My Latest Take on Mythology and the Novel
by William Doty, Ph. D.,
Professor and Chair Emeritus, College of Arts and Sciences
University of Alabama at Tuscaloosa


My initial academic degree was in comparative literature, and that discipline gave me a life-long interest in literary studies, hermeneutics (interpretation principles and theory), criticism, semiotics (the ways words, signs, and symbols carry meanings), and the ways certain themes or archetypes are repeated across the arts and literature of various cultures. There are several well-knit compendia that track mythological materials in the arts (see Brunel, Feder, Reid, and Winkler; in my Myth: A Handbook 140-48 I survey some of these, and give specific examples for Achilles, Adonis, Hermes, and Medea). But recently I have been working pop culture veins usually considered too low-brow to be included in these reference works. I look here at a few novels I have read lately.

We might start with fairly arch transference of mythical figures into fantasy ones in the novels of Jody Lynn Nye or Robert Lynn Asprin.
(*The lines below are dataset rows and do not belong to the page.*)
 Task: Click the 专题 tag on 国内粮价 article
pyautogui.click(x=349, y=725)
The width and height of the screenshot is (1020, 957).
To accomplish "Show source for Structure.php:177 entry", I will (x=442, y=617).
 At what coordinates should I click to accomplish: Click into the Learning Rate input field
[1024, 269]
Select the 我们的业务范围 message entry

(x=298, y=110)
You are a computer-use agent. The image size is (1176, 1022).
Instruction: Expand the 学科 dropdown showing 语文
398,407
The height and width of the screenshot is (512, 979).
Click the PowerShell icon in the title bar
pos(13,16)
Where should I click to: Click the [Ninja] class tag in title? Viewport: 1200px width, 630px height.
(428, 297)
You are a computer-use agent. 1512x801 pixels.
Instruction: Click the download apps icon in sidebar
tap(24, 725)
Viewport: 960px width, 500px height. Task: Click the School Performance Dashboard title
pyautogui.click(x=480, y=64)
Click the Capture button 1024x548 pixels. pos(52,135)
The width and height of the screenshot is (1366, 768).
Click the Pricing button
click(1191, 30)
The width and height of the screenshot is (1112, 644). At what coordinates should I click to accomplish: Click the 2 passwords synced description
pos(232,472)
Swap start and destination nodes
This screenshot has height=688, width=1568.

The Elf Master as a college professor seems even more foolish to me than the real variety — with whom I have some four decades of experience — but certainly there must be a fairly good market for these products, or they wouldn't be published.

Then there is Neil Gaiman, the highly praised originator of the revered series Sandman — described by Norman Mailer as "a comic strip for intellectuals," its author having been one of the lecturers in the University of Chicago Presidential Fellows in the Arts series. Some of my most serious students have found these adult comic books to lode deep significances for our culture. An addition to the ten graphic novels in his Sandman series is The Sandman: Endless Nights, which I am just making my way through: it's an amazing amalgam of noir (dark, threatening) fiction, stunningly-complex graphics, and along the way hero myths, Sadean eroticism, almost psychotic impressions, monsters, and catastrophes. In every instance, Gaiman's tales enter new visual levels of intensity thanks to the amazingly creative illustrators, who have learned from their Japanese forebears as well as dramatic contemporary artists.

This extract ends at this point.